Mr. Treacher revealed himself to me over the luncheon table in the Paramount commissary. He was appearing in “Anything Goes,” at that time.

He said, “I am a bit of a recluse by nature. I am, also, a bit of a tyrant. I expect preferential treatment. That is to say, when I dine out, in a cafe or a hotel dining room, I expect waiters and maître d’hôtels to stand about a bit. I expect at least as competent service as I fancy I give on the screen.

“Hollywood takes its actors at their face value. Which means that I am frequently taken at my butler value. When I am working on a set, for instance, I am never given a chair marked ‘Arthur Treacher.’ No, indeed. I have to stand. I am expected to stand. I am a butler and butlers do not sit down in the presence of their superiors. When, on rare occasions I dine out, and am seated next to some reigning star I find him, or her, glancing at me slightly askance. They are so used, you see, to seeing me pass the soup or pull out chairs for them. They don’t quite know what they should say to me.

“I shouldn’t dream of having a man servant in my home. Seeing him open and shut doors would be a postman’s holiday and nightmare combined.

“Buttling is excessively boring. For the first butler we play on the screen is the last butler we play on the screen. We may timidly suggest some slight characterization. But the answer is, inevitably, ‘Oh, no, we want you to be the same butler as you were in ‘Curly Top,’ or whatever the last picture chanced to be.
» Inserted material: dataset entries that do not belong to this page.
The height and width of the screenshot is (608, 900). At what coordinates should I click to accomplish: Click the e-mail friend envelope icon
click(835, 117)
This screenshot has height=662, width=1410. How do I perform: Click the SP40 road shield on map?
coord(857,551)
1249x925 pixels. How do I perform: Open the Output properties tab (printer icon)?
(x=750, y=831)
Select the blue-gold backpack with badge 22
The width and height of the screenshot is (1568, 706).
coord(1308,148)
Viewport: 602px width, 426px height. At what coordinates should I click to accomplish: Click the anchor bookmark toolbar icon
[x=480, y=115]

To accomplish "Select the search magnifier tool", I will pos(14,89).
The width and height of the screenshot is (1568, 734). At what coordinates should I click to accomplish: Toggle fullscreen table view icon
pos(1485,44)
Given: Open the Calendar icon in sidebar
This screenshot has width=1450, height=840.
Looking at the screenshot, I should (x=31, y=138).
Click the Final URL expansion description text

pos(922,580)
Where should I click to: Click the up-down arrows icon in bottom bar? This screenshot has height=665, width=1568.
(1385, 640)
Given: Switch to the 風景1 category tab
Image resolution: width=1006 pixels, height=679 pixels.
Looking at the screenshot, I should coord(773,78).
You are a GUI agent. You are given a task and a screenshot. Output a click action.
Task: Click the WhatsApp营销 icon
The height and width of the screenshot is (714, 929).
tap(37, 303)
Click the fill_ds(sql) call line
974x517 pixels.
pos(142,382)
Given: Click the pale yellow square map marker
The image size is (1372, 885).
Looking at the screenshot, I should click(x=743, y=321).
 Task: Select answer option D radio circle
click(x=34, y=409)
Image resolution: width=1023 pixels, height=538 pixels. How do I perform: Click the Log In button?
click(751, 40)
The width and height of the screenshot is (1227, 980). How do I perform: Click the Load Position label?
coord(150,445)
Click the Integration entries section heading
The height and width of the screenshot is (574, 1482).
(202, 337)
You can readily appreciate what a vicious circle it is.

“If one has not the soul of a slave...” sighed Mr. Treacher.

From which you may deduce that butlers, like beauty, are only skin deep. For we have removed the napkins from Messrs. Blore, Treacher and Simpson and we have seen what we have seen — men of might and majesty who are liable to spill the onion soup at any moment!

Arthur Treacher, screen butler de luxe with Ida Lupino in “Anything Goes.”

Eric Blore, outraged valet to Edward Everett Horton, in a “Top Hat” scene.

Ivan Simpson, the “old retainer” type, with Miriam Hopkins in “Splendor.”

Ralph Forbes and wife, Heather Angel, snapped by Scotty, leaving Rose Marie preview.